Nigeria is a federal republic composed of 36 states and the Federal Capital Territory (FCT). In 2015 citizens elected President Muhammadu Buhari of the All Progressives Congress party to a four-year term in the first successful democratic transfer of power from a sitting president in the country’s history.
Civilian authorities did not always maintain effective control over the security services.
The insurgency in the Northeast by the militant terrorist groups Boko Haram and the Islamic State in West Africa (ISIS-WA) continued. The groups conducted numerous attacks on government and civilian targets that resulted in thousands of deaths and injuries, widespread destruction, the internal displacement of approximately 1.8 million persons, and external displacement of an estimated 205,000 Nigerian refugees to neighboring countries, principally Cameroon, Chad, and Niger.
The most significant human rights issues included extrajudicial and arbitrary killings; disappearances and arbitrary detentions; torture, particularly in detention facilities, including sexual exploitation and abuse; use of children by some security elements, looting, and destruction of property; civilian detentions in military facilities, often based on flimsy evidence; denial of fair public trial; executive influence on the judiciary; infringement on citizens’ privacy rights; restrictions on freedoms of speech, press, assembly, and movement; official corruption; lack of accountability in cases involving violence against women and children, including female genital mutilation/cutting and sexual exploitation of children; trafficking in persons; early and forced marriages; criminalization of status and same-sex sexual conduct based on sexual orientation and gender identity; and forced and bonded labor.
The government took steps to investigate alleged abuses but fewer steps to prosecute officials who committed violations, whether in the security forces or elsewhere in the government. Impunity remained widespread at all levels of government. The government did not adequately investigate or prosecute most of the major outstanding allegations of human rights violations by the security forces or the majority of cases of police or military extortion or other abuse of power.

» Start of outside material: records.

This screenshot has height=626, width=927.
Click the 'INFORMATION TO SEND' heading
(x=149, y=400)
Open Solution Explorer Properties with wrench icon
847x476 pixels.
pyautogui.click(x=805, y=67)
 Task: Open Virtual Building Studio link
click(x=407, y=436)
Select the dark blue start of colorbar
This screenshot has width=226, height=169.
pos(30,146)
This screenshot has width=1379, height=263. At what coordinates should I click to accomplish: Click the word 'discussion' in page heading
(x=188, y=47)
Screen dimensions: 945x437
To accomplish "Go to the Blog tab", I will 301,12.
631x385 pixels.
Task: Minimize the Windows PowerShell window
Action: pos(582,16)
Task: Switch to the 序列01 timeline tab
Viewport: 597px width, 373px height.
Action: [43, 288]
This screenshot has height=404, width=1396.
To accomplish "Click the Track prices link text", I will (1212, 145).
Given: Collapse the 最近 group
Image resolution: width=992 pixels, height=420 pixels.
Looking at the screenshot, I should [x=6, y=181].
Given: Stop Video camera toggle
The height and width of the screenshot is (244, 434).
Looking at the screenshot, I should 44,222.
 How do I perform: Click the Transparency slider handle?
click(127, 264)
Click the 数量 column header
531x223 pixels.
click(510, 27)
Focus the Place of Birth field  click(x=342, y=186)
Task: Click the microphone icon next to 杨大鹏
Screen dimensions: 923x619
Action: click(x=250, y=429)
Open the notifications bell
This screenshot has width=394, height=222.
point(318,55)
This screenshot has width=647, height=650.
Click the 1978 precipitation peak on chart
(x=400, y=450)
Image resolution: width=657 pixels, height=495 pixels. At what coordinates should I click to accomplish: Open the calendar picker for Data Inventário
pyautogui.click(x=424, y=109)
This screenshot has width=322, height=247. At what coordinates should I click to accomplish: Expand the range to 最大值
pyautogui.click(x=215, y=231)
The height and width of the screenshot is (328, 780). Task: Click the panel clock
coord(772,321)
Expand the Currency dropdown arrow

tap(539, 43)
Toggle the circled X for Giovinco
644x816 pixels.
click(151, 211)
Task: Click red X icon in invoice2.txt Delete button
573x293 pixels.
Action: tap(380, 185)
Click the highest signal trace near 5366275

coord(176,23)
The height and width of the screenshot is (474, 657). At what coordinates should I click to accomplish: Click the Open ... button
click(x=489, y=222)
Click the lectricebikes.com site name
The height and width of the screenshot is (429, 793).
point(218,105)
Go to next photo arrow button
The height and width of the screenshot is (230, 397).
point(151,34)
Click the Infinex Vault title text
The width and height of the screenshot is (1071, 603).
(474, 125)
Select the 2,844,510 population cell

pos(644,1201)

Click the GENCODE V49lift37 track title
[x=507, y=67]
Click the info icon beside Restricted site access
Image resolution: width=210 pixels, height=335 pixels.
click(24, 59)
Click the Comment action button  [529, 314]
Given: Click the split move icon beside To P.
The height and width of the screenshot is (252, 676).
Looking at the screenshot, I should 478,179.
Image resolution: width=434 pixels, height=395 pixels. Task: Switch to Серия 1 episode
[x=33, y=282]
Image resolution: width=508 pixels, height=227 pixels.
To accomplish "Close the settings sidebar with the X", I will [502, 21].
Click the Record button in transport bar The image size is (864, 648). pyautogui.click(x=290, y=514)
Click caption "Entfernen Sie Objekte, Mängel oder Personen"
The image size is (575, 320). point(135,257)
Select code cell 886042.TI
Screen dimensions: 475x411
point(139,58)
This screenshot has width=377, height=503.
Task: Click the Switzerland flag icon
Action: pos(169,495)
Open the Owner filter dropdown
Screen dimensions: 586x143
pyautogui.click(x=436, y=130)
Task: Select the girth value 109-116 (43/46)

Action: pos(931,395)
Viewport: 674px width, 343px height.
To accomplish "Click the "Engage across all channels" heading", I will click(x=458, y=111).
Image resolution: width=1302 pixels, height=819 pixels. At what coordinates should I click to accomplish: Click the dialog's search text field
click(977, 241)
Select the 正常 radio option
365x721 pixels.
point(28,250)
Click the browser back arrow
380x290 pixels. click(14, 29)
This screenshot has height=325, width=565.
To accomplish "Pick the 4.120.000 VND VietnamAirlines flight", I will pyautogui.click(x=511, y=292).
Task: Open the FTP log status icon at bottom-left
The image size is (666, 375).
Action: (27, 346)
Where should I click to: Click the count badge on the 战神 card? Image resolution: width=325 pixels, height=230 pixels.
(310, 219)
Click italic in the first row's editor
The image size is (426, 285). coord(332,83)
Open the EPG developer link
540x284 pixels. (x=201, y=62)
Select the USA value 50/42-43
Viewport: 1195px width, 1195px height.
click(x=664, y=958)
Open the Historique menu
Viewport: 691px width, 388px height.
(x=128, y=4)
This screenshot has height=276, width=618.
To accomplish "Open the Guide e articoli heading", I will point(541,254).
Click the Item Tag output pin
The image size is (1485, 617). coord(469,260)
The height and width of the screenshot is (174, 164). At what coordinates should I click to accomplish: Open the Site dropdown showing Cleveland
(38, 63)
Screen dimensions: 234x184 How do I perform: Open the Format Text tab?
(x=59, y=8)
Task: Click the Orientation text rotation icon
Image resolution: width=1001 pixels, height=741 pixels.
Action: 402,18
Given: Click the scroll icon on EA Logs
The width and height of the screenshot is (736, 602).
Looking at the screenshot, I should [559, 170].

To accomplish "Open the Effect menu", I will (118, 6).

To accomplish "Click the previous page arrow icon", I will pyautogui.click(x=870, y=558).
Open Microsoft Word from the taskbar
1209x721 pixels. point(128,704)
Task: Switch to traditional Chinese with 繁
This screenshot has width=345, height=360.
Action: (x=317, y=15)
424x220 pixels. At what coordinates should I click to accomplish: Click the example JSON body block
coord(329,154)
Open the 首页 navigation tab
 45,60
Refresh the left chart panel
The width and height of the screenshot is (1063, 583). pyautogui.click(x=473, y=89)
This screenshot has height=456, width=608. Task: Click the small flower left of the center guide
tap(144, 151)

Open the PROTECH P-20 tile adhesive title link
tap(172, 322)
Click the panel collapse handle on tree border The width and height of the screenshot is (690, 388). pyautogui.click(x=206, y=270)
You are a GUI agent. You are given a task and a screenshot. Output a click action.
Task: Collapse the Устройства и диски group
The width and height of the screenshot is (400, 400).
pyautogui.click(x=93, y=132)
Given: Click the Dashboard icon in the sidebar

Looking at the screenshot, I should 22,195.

The Borno State government provided financial and in-kind resources to some members of the Civilian Joint Task Force (CJTF), a self-defense group that coordinated and at times aligned with the military to prevent attacks against civilian populations by Boko Haram and ISIS-WA. Human rights organizations and press reporting charged the CJTF with committing human rights violations. The government took limited steps to investigate and punish CJTF members who committed human rights abuses. There were no reports of criminal investigation into members of the military or armed groups who were previously alleged to have used children in support roles or who continued to do so.
Boko Haram’s numerous attacks often targeted civilians. The group, which recruited and forcefully conscripted child soldiers, carried out scores of suicide bombings–many by young women and girls forced into doing so–and other attacks on population centers in the Northeast and in Cameroon, Chad, and Niger. Abductions by Boko Haram continued. The group subjected many abducted women and girls to sexual and gender-based violence, including forced marriages and rape. The government investigated attacks by Boko Haram and ISIS-WA and took some steps to prosecute their members, although the majority of suspected insurgent group supporters were held in military custody without charge.
In its response to Boko Haram and ISIS-WA attacks, and at times in response to crime and insecurity in general, security service personnel perpetrated extrajudicial killings and engaged in torture, sexual exploitation and abuse, arbitrary detention, mistreatment of detainees, use of children by some security elements, looting, and destruction of property. The country also suffered from ethnic, regional, and religious violence.